── DATA EXTRACTS

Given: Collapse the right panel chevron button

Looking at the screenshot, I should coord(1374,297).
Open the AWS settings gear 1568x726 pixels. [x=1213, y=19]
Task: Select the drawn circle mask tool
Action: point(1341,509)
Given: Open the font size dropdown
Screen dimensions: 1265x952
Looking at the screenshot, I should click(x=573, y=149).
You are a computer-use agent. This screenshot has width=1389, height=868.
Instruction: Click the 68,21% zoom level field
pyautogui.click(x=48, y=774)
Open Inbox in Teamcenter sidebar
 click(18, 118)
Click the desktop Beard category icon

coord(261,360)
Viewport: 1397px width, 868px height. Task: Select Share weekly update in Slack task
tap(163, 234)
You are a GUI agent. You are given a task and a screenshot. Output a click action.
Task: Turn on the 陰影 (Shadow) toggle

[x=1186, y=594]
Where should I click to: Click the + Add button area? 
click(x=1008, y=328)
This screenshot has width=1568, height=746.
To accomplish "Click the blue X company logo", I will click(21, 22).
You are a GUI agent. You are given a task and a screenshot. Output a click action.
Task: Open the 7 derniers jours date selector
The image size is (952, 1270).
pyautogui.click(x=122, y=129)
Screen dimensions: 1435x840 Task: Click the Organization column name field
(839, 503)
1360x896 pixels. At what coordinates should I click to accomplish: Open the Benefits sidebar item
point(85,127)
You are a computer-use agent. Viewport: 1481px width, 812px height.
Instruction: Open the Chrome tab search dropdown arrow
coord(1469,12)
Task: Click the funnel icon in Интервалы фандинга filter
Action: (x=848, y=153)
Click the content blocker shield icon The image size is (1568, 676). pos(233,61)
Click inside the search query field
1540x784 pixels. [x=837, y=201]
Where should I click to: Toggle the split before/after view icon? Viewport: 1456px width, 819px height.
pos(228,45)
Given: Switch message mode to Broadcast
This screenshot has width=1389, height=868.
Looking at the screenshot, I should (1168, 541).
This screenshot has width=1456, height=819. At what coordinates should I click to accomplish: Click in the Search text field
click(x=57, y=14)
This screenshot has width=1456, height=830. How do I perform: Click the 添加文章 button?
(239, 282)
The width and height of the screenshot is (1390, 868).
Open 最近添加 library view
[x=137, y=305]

────

The data above, all of it, needs to be output exactly as written.

Given: Collapse the right panel chevron button

Looking at the screenshot, I should coord(1374,297).
Open the AWS settings gear 1568x726 pixels. [x=1213, y=19]
Task: Select the drawn circle mask tool
Action: point(1341,509)
Given: Open the font size dropdown
Screen dimensions: 1265x952
Looking at the screenshot, I should click(x=573, y=149).
You are a computer-use agent. This screenshot has width=1389, height=868.
Instruction: Click the 68,21% zoom level field
pyautogui.click(x=48, y=774)
Open Inbox in Teamcenter sidebar
 click(18, 118)
Click the desktop Beard category icon

coord(261,360)
Viewport: 1397px width, 868px height. Task: Select Share weekly update in Slack task
tap(163, 234)
You are a GUI agent. You are given a task and a screenshot. Output a click action.
Task: Turn on the 陰影 (Shadow) toggle

[x=1186, y=594]
Where should I click to: Click the + Add button area? 
click(x=1008, y=328)
This screenshot has width=1568, height=746.
To accomplish "Click the blue X company logo", I will click(21, 22).
You are a GUI agent. You are given a task and a screenshot. Output a click action.
Task: Open the 7 derniers jours date selector
The image size is (952, 1270).
pyautogui.click(x=122, y=129)
Screen dimensions: 1435x840 Task: Click the Organization column name field
(839, 503)
1360x896 pixels. At what coordinates should I click to accomplish: Open the Benefits sidebar item
point(85,127)
You are a computer-use agent. Viewport: 1481px width, 812px height.
Instruction: Open the Chrome tab search dropdown arrow
coord(1469,12)
Task: Click the funnel icon in Интервалы фандинга filter
Action: (x=848, y=153)
Click the content blocker shield icon The image size is (1568, 676). pos(233,61)
Click inside the search query field
1540x784 pixels. [x=837, y=201]
Where should I click to: Toggle the split before/after view icon? Viewport: 1456px width, 819px height.
pos(228,45)
Given: Switch message mode to Broadcast
This screenshot has width=1389, height=868.
Looking at the screenshot, I should (1168, 541).
This screenshot has width=1456, height=819. At what coordinates should I click to accomplish: Click in the Search text field
click(x=57, y=14)
This screenshot has width=1456, height=830. How do I perform: Click the 添加文章 button?
(239, 282)
The width and height of the screenshot is (1390, 868).
Open 最近添加 library view
[x=137, y=305]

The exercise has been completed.